• How to complete this task
Could you transcribe every record below exactly, leaving out the pictures?

*** Opening of Available records ***

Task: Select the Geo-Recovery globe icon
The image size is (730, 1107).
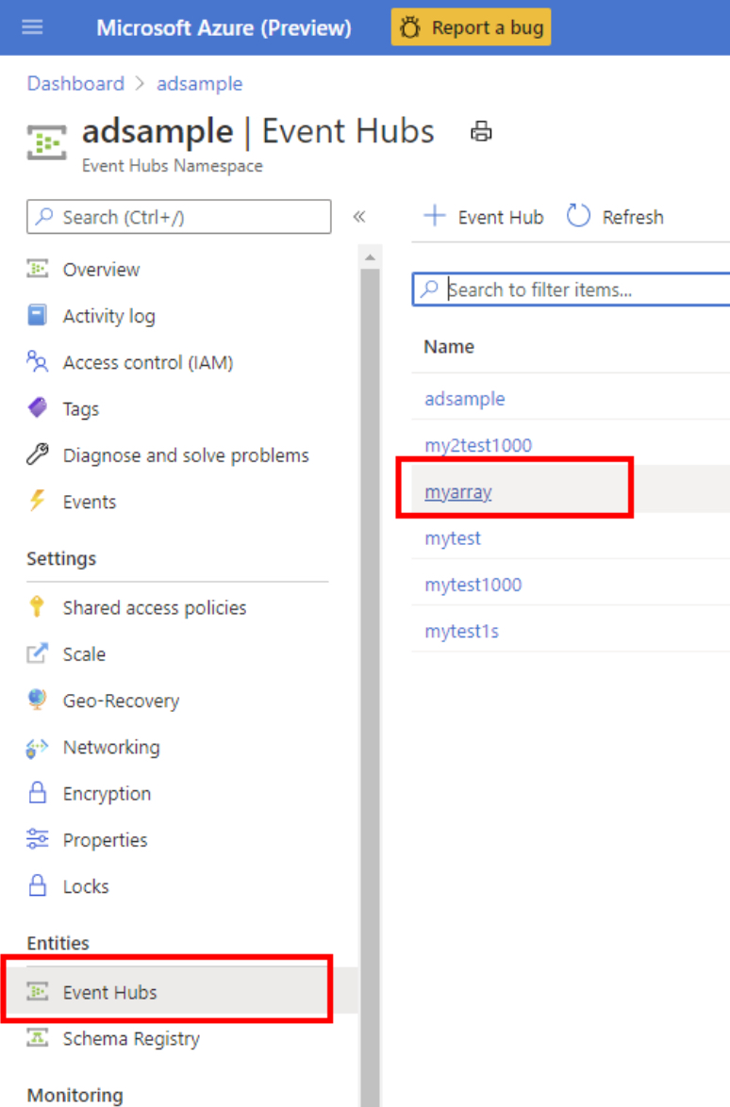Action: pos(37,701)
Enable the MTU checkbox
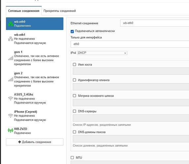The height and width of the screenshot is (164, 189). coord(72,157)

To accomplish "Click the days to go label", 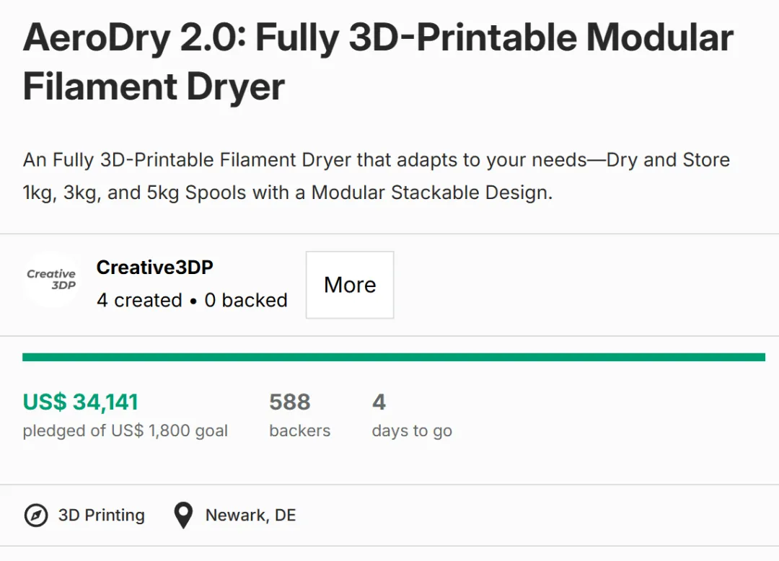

*** Close of Available records ***

• Answer space
Task: Select the Geo-Recovery globe icon
The image size is (730, 1107).
Action: pos(37,701)
Enable the MTU checkbox
The height and width of the screenshot is (164, 189). coord(72,157)

To accomplish "Click the days to go label", 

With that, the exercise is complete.